Der Film erhielt ein seltenes CinemaScore von „A“ – die höchste Note, die ein Horrorfilm seit 35 Jahren erhalten hat – was sowohl auf eine kritische als auch auf eine kommerzielle Anziehungskraft hindeutet. Die nominierten Kategorien umfassen nahezu jede Disziplin des Filmemachens: Bester Film, Beste Regie, Bester Hauptdarsteller (Jordan), Bester Nebendarsteller (Delroy Lindo), Beste Nebendarstellerin (Wunmi Mosaku), Bestes Originaldrehbuch, Beste Kamera, Bester Schnitt, Bestes Szenenbild, Bestes Kostümdesign, Beste Filmmusik, Bester Originalsong, Bester Ton, Beste visuelle Effekte, Bestes Make-up und Frisuren und Bestes Casting.
Die Konkurrenz: Eine Schlacht nach der anderen
Dicht auf den Fersen von Sinners ist Paul Thomas Andersons One Battle After Another, eine Adaption von Thomas Pynchons Roman Vineland aus dem Jahr 1990, mit 13 Nominierungen, darunter Bester Film, Beste Regie, Bester Hauptdarsteller für Leonardo DiCaprio und Nebenrollen für Sean Penn und Benicio del Toro. Der Film räumte im Februar bei den BAFTAs ab und gewann sechs Preise, darunter Bester Film, Beste Regie und Bestes adaptiertes Drehbuch – was ihm für die Zielgerade starken Rückenwind verleiht.
Andersons Film, der teilweise in VistaVision gedreht wurde – einem Breitformat, das seit den 1960er Jahren weitgehend inaktiv ist –, wurde für seinen technischen Ehrgeiz und seine Ensembleleistungen gelobt. Das Rennen zwischen diesen beiden Filmen wird von Branchenbeobachtern als ungewöhnlich eng beschrieben, wobei keiner von beiden in den Vorhersagen einen klaren Vorsprung hat.
Abstimmung, Zeremonie und was auf dem Spiel steht
Die finale Abstimmung der Academy begann am 26. Februar und endet am 5. März, so dass die rund 10.000 stimmberechtigten Mitglieder eine Woche Zeit haben, ihre Stimme abzugeben. Die 98. Oscar-Verleihung findet am 15. März 2026 im Dolby Theatre in Hollywood statt und wird live auf ABC übertragen. Conan O'Brien kehrt zum zweiten Mal in Folge als Gastgeber zurück, unterstützt von den zurückkehrenden Produzenten Raj Kapoor und Katy Mullan.

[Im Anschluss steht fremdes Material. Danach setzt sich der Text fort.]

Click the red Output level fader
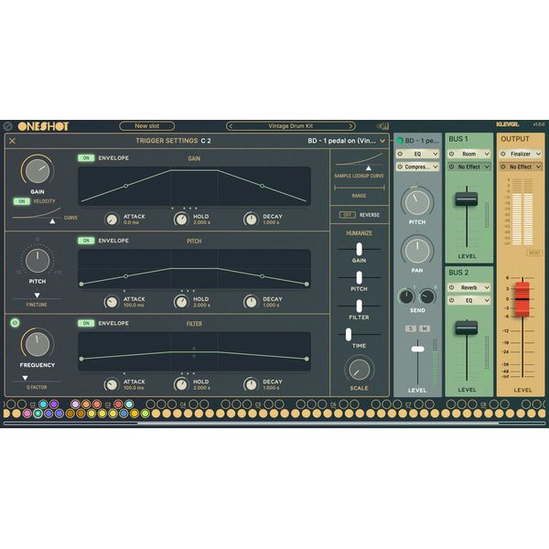click(x=521, y=296)
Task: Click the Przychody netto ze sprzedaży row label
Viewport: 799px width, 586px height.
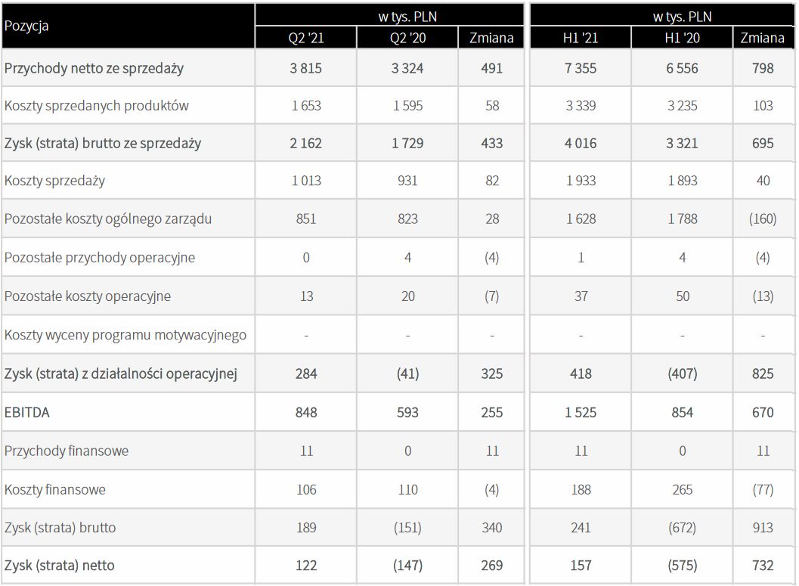Action: click(94, 68)
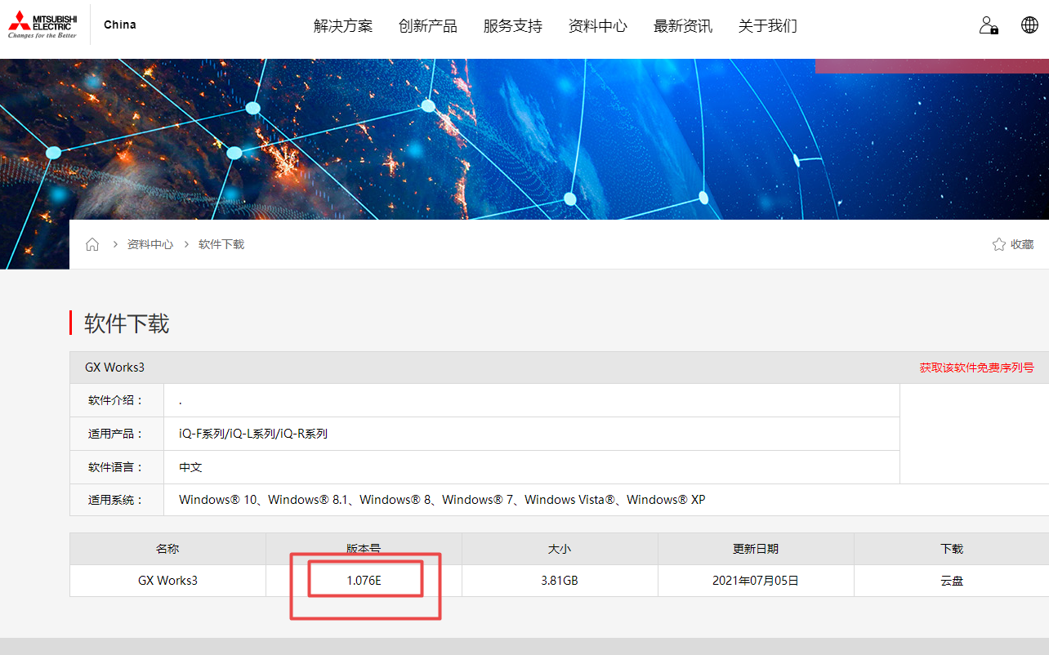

Die hohen Einsätze gehen über die beiden Spitzenreiter hinaus. Awards-Analysten weisen darauf hin, dass die Breite der Nominierungen von Sinners bedeutet, dass der Film mehrere technische Kategorien gewinnen könnte, selbst wenn er den Preis für den besten Film an Andersons Film verliert – ein Szenario, das sein Vermächtnis als eine der am häufigsten nominierten Produktionen in der Oscar-Geschichte dennoch festigen würde.
Ein Wendepunkt für das Genrekino
Die vielleicht wichtigste Dimension des diesjährigen Rennens ist, was es über den sich wandelnden Geschmack der Academy aussagt. Ein Horrorfilm – so anspruchsvoll er auch sein mag –, der das Nominierungsfeld anführt, wäre vor einem Jahrzehnt undenkbar gewesen. Cooglers Erfolg spiegelt eine breitere Verschiebung in der Art und Weise wider, wie die Branche und ihre Gatekeeper Prestige, Genre und die Frage, wessen Geschichten auf höchstem Niveau erzählt werden, neu überdenken.
Ob Sinners am 15. März Nominierungen in Siege umwandelt, bleibt abzuwarten. Aber sein Platz in der Oscar-Geschichte ist bereits gesichert.